Reconstitution de la bataille des plaines d'Abraham - Marois invite les gouvernements à se dissocier de l'événement

La Malbaie — Aucun gouvernement ne devrait s'associer à la reconstitution de la bataille des plaines d'Abraham qui doit avoir lieu cet été à l'occasion du 250e anniversaire de l'événement. Mais cela ne s'applique pas à la ville de Québec, dont le maire, Régis Labeaume, a dit qu'il serait de la fête.

C'est la position qu'ont adoptée, hier, les députés du Parti québécois réunis en caucus alors que cette question épineuse embarrassait les troupes péquistes depuis maintenant trois semaines.

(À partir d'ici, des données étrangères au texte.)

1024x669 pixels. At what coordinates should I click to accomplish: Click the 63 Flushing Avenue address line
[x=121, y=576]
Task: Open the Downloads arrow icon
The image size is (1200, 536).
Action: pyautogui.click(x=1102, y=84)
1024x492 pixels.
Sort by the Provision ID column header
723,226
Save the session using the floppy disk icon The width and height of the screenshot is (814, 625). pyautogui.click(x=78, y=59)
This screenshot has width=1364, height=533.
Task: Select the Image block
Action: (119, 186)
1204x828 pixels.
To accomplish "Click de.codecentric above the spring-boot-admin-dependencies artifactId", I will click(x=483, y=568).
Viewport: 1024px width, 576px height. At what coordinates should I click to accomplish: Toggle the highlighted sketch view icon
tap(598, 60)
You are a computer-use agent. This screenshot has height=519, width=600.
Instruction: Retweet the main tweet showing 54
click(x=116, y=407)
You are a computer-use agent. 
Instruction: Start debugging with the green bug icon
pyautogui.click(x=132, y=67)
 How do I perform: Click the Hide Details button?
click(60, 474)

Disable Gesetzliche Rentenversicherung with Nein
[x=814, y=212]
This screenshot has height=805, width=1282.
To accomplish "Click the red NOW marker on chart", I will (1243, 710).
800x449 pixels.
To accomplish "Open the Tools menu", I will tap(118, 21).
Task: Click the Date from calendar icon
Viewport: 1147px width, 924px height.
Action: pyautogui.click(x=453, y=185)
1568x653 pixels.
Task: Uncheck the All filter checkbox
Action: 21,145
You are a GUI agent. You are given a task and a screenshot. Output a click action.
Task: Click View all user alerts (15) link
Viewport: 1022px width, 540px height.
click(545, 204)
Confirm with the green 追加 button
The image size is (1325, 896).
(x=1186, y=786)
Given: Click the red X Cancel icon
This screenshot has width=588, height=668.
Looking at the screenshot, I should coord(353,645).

«On présente les faits comme une espèce de fête», a déploré Pauline Marois au cours d'un point de presse. «Ce n'est pas une fête, c'est une conquête. Et c'est triste et profondément tragique, ce qui s'est passé.» Donner un «éclairage festif» à cette défaite «va à l'encontre de l'Histoire», juge-t-elle.

«Nous croyons que s'il y a une chose qui doit être rappelée lors de la reconstitution des événements de 1759, c'est d'abord le début de la fin de la Nouvelle-France, la survivance, la résilience et le courage du peuple français d'Amérique, qui a pu survivre malgré la conquête, malgré le fait que le Québec ait été assiégé, que nos ancêtres aient souffert, que nos fermes aient été brûlées, que des femmes aient été violées», estime la chef péquiste.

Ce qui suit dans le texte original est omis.